The full listing, from first line to last, should be set down again exactly.
----- Records for the exercise -----
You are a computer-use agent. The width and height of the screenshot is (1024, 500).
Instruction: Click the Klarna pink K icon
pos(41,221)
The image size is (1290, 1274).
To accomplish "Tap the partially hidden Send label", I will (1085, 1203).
-----
*Solved problem*
You are a computer-use agent. The width and height of the screenshot is (1024, 500).
Instruction: Click the Klarna pink K icon
pos(41,221)
The image size is (1290, 1274).
To accomplish "Tap the partially hidden Send label", I will (1085, 1203).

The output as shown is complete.